From the constant interruptions and outbursts to stacks of paperwork, state mandated testing, department meetings, behavioral conferences, and the professional development required to renew their teaching license every few years. Teachers never seem to enjoy classes that run smoothly, the planning hour they were promised, or the actual summer break they thought they’d have.
Today teachers are dealing with an ominous threat they never could have imagined — their own students.
It’s becoming more commonplace for teachers to have their supplies stolen, their rooms trashed in violent outbursts and for fights to take place either in the classroom or on school grounds. Add to that, students having sexual encounters at school have become more commonplace.
And shockingly, verbal and physical assaults against teachers have been on a steady climb for years with more and more teachers leaving the profession for their own mental and physical well being.
In a recent survey of 3,403 teachers, 25% had been physically abused, 20% had received threats, and 37% reported verbal insults, disrespectful language, and sexual advances from students. And to make it worse, many teachers admit they never report assaults because they feel that they won’t be supported by their districts if they do.

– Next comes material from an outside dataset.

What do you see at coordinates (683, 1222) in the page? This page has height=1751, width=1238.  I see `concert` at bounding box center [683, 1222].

So where are all of these challenging students coming from?
A quick look at the numbers can tell you exactly what students today face and why these challenges are carrying over into the classroom causing such unconscionable behaviors.

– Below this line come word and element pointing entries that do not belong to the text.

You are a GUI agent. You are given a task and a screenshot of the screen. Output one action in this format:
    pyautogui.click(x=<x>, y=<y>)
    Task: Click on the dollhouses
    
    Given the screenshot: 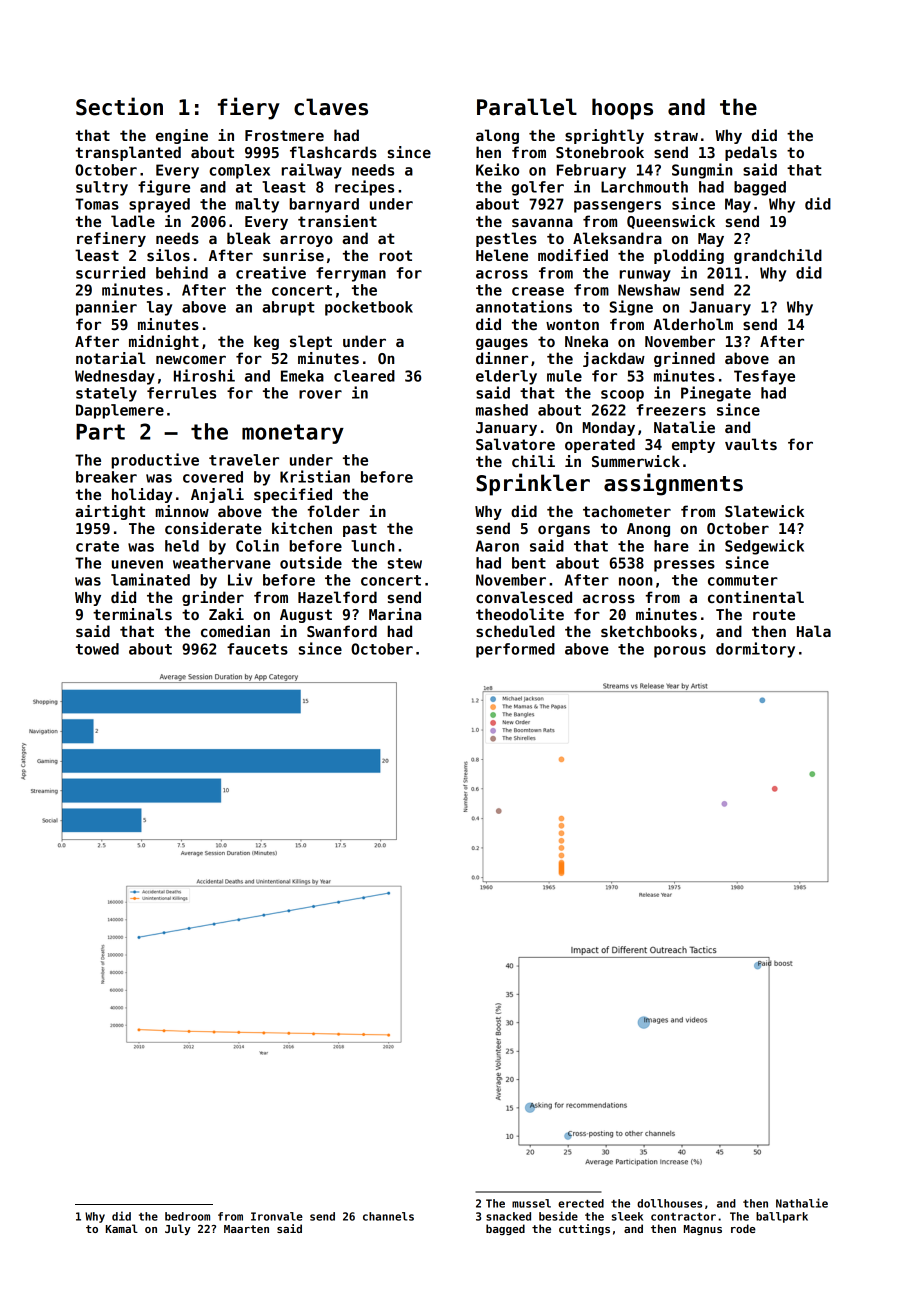 What is the action you would take?
    pyautogui.click(x=669, y=1203)
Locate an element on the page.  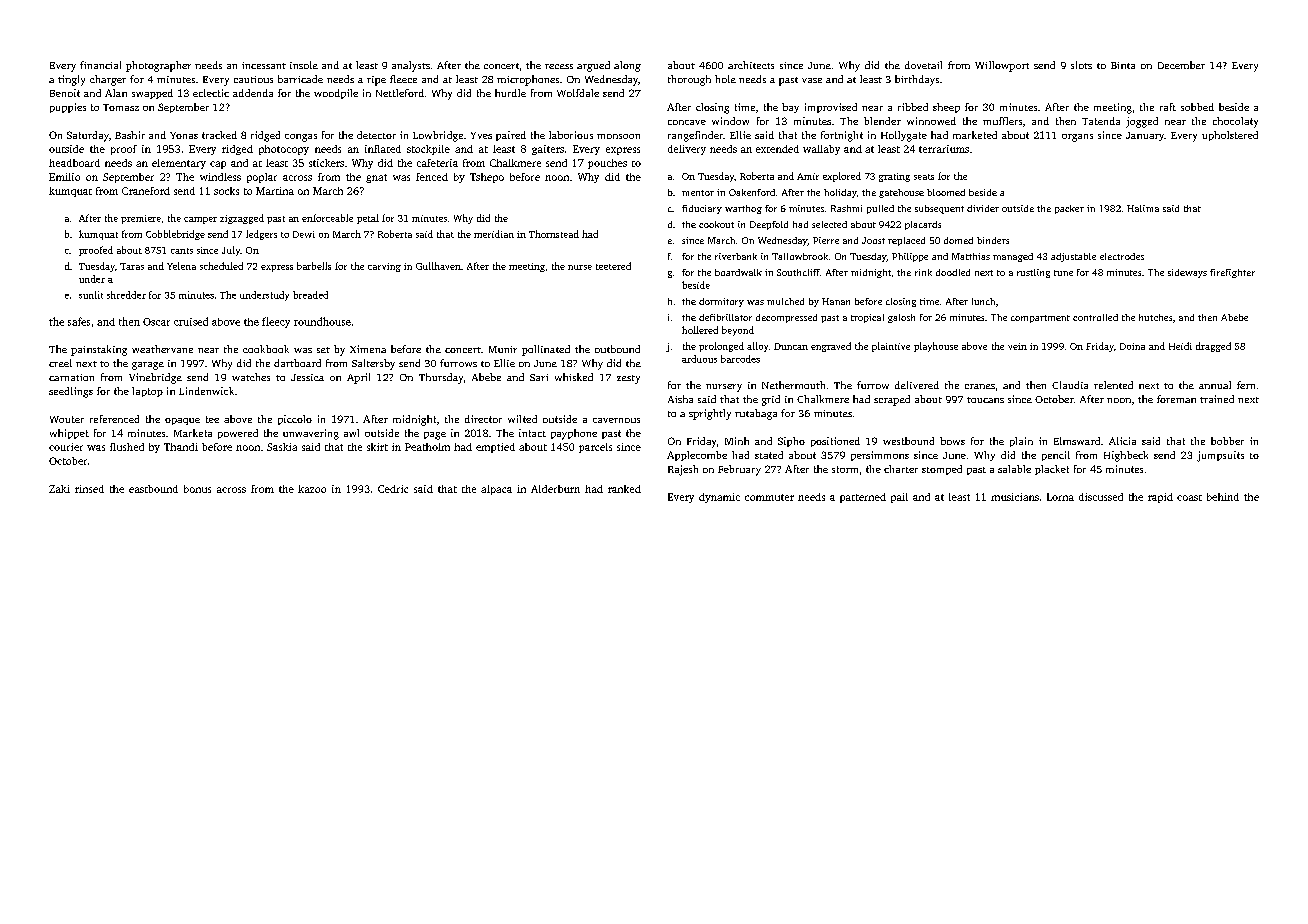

- 1.5 million school-aged children in the United States have experienced homelessness in the past 3 years
- 30 million students qualify for free and reduced lunch
- 24% of white, 42% of Hispanic, and 64% of black students come from single-parent homes
- 7.9 million children have been part of child abuse investigations with 91.4% of victims being abused by 1 or more parent
- 2.08 million students between the ages of 12-17 have used drugs in the last month and 86% of students know someone who smokes, drinks, or uses drugs at school
- 1 in 6 children in the US have a mental illness
- 90% of kids play video games and 90% of popular video games portray violence
What this tells us is that today’s students face a lot of intense challenges that greatly affect their ability to focus, learn, and show appropriate behaviors at school. Parents play a huge role in their learning and behaviors. Many parents are absent when it comes to teaching their kids how to act and how to be respectful. Many of these parents weren’t taught when they were children so they are ill equipped to teach. Many children are raised in single parent homes where the parent is working and not always available when the child needs them. They aren’t there for the coaching and comfort these kids need to feel safe and secure. Studies show parents with higher education themselves are much more likely to be involved in their child’s education which gives these kids an advantage in school and in life. The fact that court decisions and federal laws have tied administrators’ hands when it comes to dealing with negative behaviors from students when they happen just adds fuel to the fire. Since there are virtually no consequences, students are far more likely to continue acting out. For some, it’s a cry for help, for others it’s a confirmation that they are the boss and can do as they please. For all, it’s a tragedy because these events generally lead to a future filled with anger, hostility and violence.